Gaspard Estrada: Exatamente. Não tem o Eduardo Bolsonaro no caso do México. Então, é evidente que isso faz com que a negociação entre os dois países possa acontecer de uma maneira muito mais racional e que os interesses não só dos Estados, mas também os interesses empresariais, sejam ouvidos de maneira muito mais clara pelas autoridades americanas. A meu ver, esse é o grande diferencial entre México e Estados Unidos e Brasil.

RFI: O fato de alguns setores da economia brasileira, setores estratégicos, não terem sido taxados, como aviação, por exemplo, já mostra que houve uma pré-negociação com outros atores, como o Congresso norte-americano, empresas ou aliados europeus, para preparar o terreno para esse tarifaço?

Gaspard Estrada: Eu acho que o setor privado brasileiro tem tido sucesso em justamente conseguir destravar algumas partes dessa tarifa. Penso, em particular, no trabalho que foi feito pelo presidente da Embraer nos Estados Unidos, que teve mais reuniões com membros do gabinete do governo do Donald Trump do que o próprio Geraldo Alckmin, que só falou com o secretário de Comércio. Eu acho que essas gestões permitiram que a Embraer escapasse dessa tarifa.

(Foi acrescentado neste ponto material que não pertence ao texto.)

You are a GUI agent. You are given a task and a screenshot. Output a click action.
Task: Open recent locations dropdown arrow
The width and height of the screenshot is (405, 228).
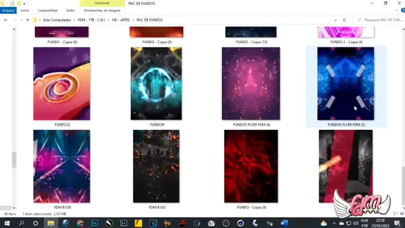coord(21,20)
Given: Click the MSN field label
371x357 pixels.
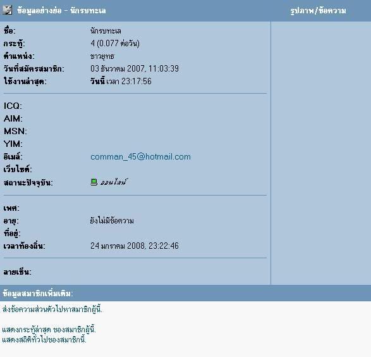Looking at the screenshot, I should pos(15,131).
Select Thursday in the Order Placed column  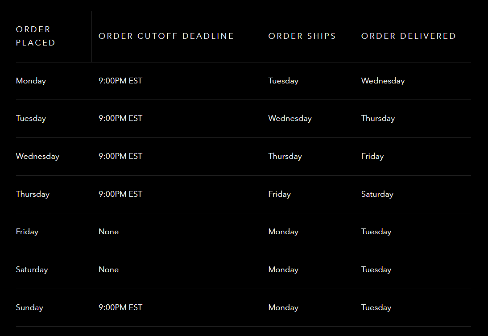(x=33, y=194)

RFI: Um dos fatores que pode ajudar o Brasil a superar os impactos imediatos desse tarifaço é o fato do país não ser mais tão dependente das trocas comerciais com os Estados Unidos como há 20 anos. Do ponto de vista latino-americano, você vê algum espaço para uma resposta regional a essas medidas de Washington?

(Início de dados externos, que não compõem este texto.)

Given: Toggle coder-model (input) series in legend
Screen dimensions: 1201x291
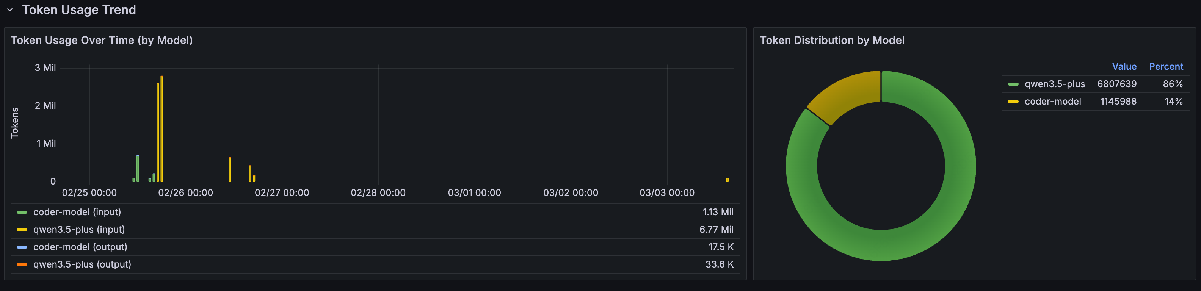Looking at the screenshot, I should click(x=77, y=212).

Gaspard Estrada: Eu acho difícil do ponto de vista regional, no sentido de que muitos dos países, pelo menos na América do Sul, concorrem entre si para exportar alguns produtos para os Estados Unidos. Agora, por outro lado, o que existe é uma capacidade de negociação que é maior por parte de um país como o Brasil, pela diversidade da sua matriz econômica, que justamente permite ter uma dependência menor dos Estados Unidos — o que não é o caso da maioria dos países da região. Alguns dirigentes têm tentado ter uma visão mais assertiva e falar de maneira mais direta com o presidente norte-americano, como o presidente da Colômbia, Gustavo Petro, e o presidente [José Raúl] Mulino, do Panamá. Infelizmente, a relação econômica desses países com os Estados Unidos fez com que, poucas horas após essas declarações, eles tiveram que recuar, porque a realidade econômica se impôs. O que permite ao Brasil ter esse tipo de reação é justamente essa diversificação das relações econômicas externas. Eu acho que isso, para o Brasil, é um grande ativo.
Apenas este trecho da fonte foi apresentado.